* **EXERCISE DETAILS**
Extract the stretch of lines that starts at the line with "Task: Click the Colorway 1 label" and ends at the last line of the data below. Give it exactly, without pictures.

* **DATA TO PROCESS**
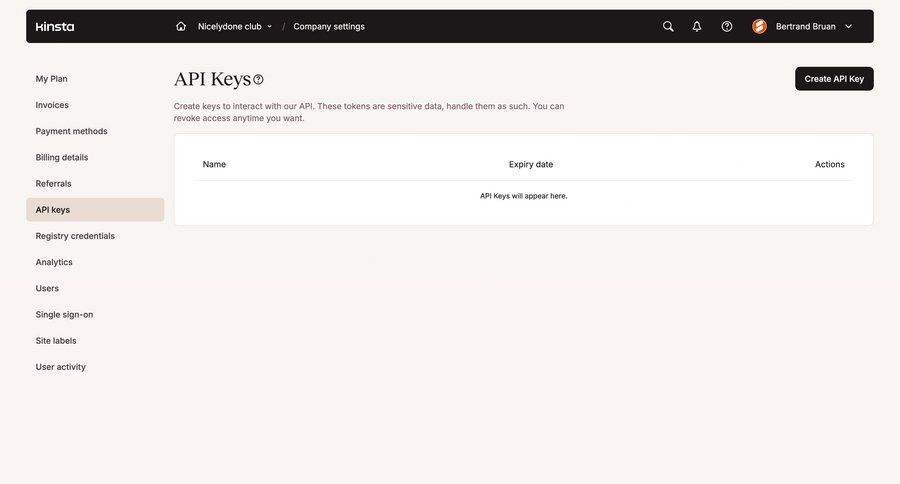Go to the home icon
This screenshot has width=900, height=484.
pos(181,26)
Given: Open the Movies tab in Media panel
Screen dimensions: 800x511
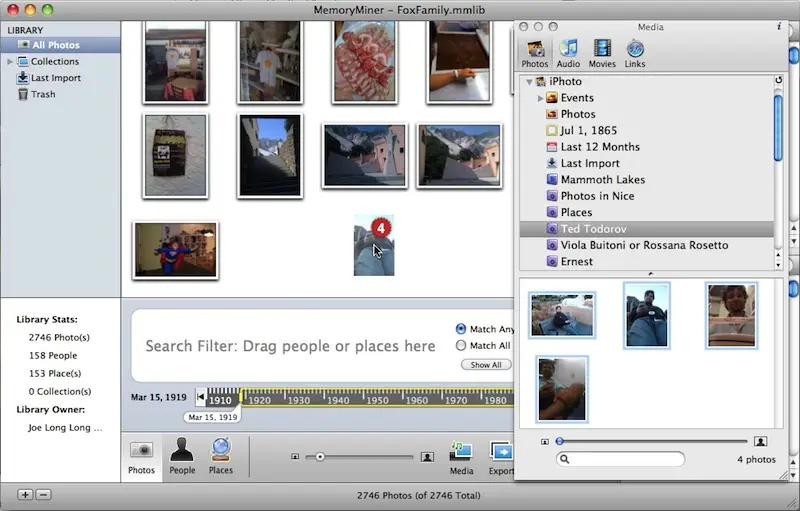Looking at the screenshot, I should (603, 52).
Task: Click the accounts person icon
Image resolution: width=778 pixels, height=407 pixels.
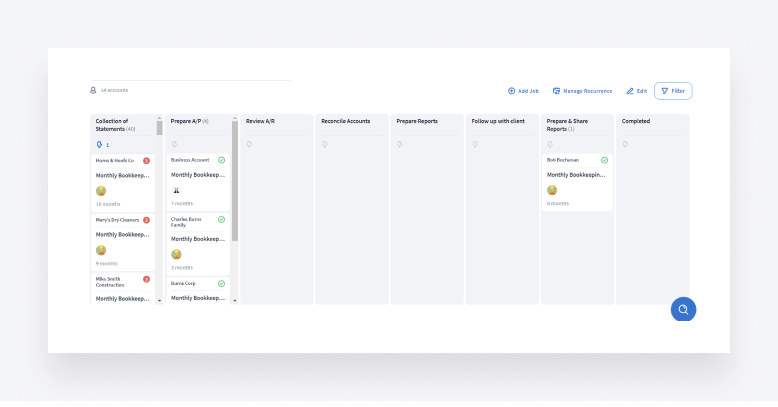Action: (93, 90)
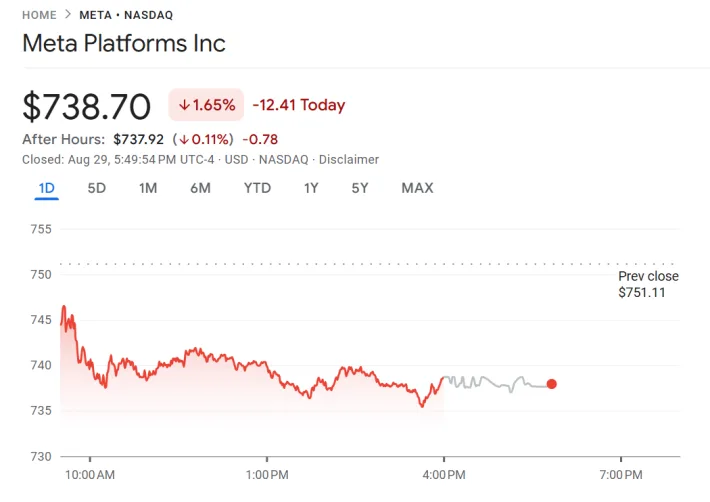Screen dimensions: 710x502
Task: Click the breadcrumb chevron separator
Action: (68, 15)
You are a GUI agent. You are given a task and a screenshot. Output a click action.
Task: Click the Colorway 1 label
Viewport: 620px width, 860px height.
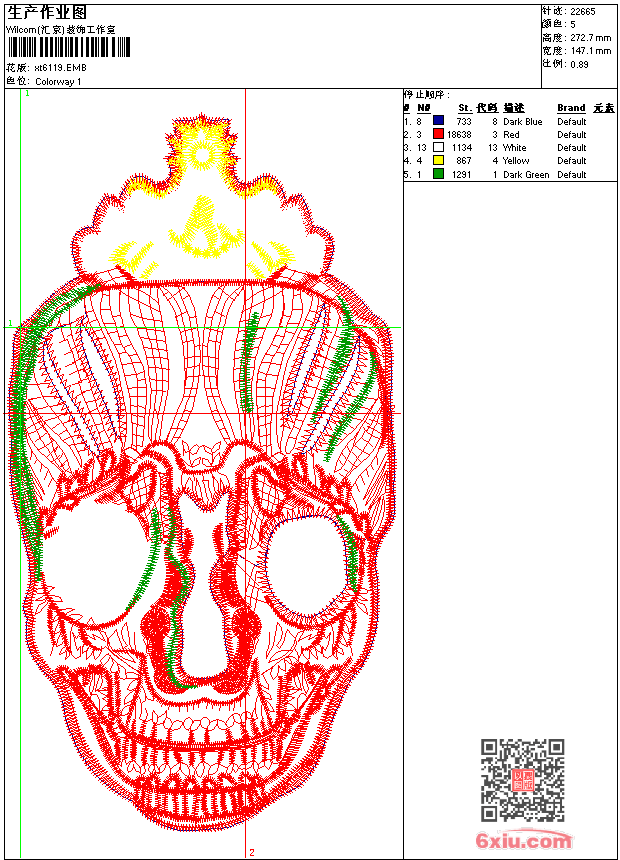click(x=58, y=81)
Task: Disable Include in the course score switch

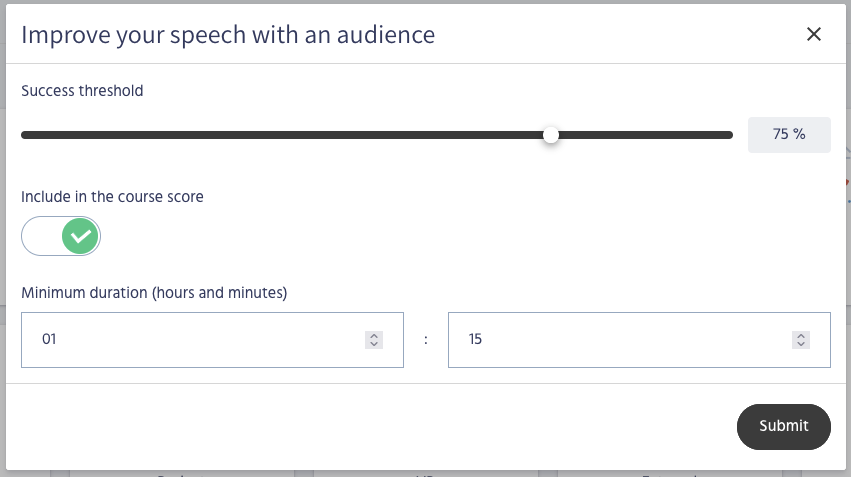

* **OUTPUT OF THE TASK**
Task: Click the Colorway 1 label
Viewport: 620px width, 860px height.
click(x=58, y=81)
Task: Disable Include in the course score switch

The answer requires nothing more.